# Work task
Print out the entries below with no edits.

BEGIN Dataset records

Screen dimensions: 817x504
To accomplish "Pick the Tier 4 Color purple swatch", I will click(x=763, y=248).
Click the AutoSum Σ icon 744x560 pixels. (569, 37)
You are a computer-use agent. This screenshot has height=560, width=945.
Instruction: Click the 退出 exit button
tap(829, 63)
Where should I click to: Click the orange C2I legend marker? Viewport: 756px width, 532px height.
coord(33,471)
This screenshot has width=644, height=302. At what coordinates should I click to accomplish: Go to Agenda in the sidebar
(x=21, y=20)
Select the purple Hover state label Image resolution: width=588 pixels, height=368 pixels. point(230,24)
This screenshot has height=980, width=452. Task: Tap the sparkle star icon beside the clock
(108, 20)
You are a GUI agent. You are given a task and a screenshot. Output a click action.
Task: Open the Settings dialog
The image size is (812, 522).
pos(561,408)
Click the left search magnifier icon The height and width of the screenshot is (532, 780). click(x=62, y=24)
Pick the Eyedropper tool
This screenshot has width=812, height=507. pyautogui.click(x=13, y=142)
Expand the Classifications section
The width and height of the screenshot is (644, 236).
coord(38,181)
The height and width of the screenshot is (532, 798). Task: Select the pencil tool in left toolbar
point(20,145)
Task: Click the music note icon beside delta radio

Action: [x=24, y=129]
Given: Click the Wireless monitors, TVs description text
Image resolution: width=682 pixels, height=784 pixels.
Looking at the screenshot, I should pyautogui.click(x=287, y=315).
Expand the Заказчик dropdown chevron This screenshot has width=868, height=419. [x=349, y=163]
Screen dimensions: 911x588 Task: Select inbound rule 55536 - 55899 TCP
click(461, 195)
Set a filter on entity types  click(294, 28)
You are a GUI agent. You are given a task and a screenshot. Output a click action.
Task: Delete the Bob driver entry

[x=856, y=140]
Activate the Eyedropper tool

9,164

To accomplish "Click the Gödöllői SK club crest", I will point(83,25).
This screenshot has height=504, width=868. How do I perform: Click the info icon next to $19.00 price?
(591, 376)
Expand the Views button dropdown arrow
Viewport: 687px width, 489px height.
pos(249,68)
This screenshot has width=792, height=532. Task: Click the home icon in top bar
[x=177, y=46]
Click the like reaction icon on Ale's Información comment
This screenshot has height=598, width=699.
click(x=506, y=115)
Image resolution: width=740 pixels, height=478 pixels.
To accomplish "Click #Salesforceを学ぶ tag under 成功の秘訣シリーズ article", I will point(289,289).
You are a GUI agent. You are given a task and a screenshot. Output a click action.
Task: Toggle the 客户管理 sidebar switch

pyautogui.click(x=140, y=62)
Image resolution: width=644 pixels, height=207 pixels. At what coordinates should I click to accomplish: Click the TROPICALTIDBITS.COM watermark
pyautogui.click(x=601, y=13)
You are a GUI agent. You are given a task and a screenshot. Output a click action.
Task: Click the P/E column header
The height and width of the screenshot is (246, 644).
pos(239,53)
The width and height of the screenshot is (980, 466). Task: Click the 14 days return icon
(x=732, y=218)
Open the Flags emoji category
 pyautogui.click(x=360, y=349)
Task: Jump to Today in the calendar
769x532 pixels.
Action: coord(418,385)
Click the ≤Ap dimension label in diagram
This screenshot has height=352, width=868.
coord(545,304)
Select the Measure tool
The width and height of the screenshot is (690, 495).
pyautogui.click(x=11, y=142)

END Dataset records

# Solution to this problem
Screen dimensions: 817x504
To accomplish "Pick the Tier 4 Color purple swatch", I will click(x=763, y=248).
Click the AutoSum Σ icon 744x560 pixels. (569, 37)
You are a computer-use agent. This screenshot has height=560, width=945.
Instruction: Click the 退出 exit button
tap(829, 63)
Where should I click to: Click the orange C2I legend marker? Viewport: 756px width, 532px height.
coord(33,471)
This screenshot has width=644, height=302. At what coordinates should I click to accomplish: Go to Agenda in the sidebar
(x=21, y=20)
Select the purple Hover state label Image resolution: width=588 pixels, height=368 pixels. point(230,24)
This screenshot has height=980, width=452. Task: Tap the sparkle star icon beside the clock
(108, 20)
You are a GUI agent. You are given a task and a screenshot. Output a click action.
Task: Open the Settings dialog
The image size is (812, 522).
pos(561,408)
Click the left search magnifier icon The height and width of the screenshot is (532, 780). click(x=62, y=24)
Pick the Eyedropper tool
This screenshot has width=812, height=507. pyautogui.click(x=13, y=142)
Expand the Classifications section
The width and height of the screenshot is (644, 236).
coord(38,181)
The height and width of the screenshot is (532, 798). Task: Select the pencil tool in left toolbar
point(20,145)
Task: Click the music note icon beside delta radio

Action: [x=24, y=129]
Given: Click the Wireless monitors, TVs description text
Image resolution: width=682 pixels, height=784 pixels.
Looking at the screenshot, I should pyautogui.click(x=287, y=315).
Expand the Заказчик dropdown chevron This screenshot has width=868, height=419. [x=349, y=163]
Screen dimensions: 911x588 Task: Select inbound rule 55536 - 55899 TCP
click(461, 195)
Set a filter on entity types  click(294, 28)
You are a GUI agent. You are given a task and a screenshot. Output a click action.
Task: Delete the Bob driver entry

[x=856, y=140]
Activate the Eyedropper tool

9,164

To accomplish "Click the Gödöllői SK club crest", I will point(83,25).
This screenshot has height=504, width=868. How do I perform: Click the info icon next to $19.00 price?
(591, 376)
Expand the Views button dropdown arrow
Viewport: 687px width, 489px height.
pos(249,68)
This screenshot has width=792, height=532. Task: Click the home icon in top bar
[x=177, y=46]
Click the like reaction icon on Ale's Información comment
This screenshot has height=598, width=699.
click(x=506, y=115)
Image resolution: width=740 pixels, height=478 pixels.
To accomplish "Click #Salesforceを学ぶ tag under 成功の秘訣シリーズ article", I will point(289,289).
You are a GUI agent. You are given a task and a screenshot. Output a click action.
Task: Toggle the 客户管理 sidebar switch

pyautogui.click(x=140, y=62)
Image resolution: width=644 pixels, height=207 pixels. At what coordinates should I click to accomplish: Click the TROPICALTIDBITS.COM watermark
pyautogui.click(x=601, y=13)
You are a GUI agent. You are given a task and a screenshot. Output a click action.
Task: Click the P/E column header
The height and width of the screenshot is (246, 644).
pos(239,53)
The width and height of the screenshot is (980, 466). Task: Click the 14 days return icon
(x=732, y=218)
Open the Flags emoji category
 pyautogui.click(x=360, y=349)
Task: Jump to Today in the calendar
769x532 pixels.
Action: coord(418,385)
Click the ≤Ap dimension label in diagram
This screenshot has height=352, width=868.
coord(545,304)
Select the Measure tool
The width and height of the screenshot is (690, 495).
pyautogui.click(x=11, y=142)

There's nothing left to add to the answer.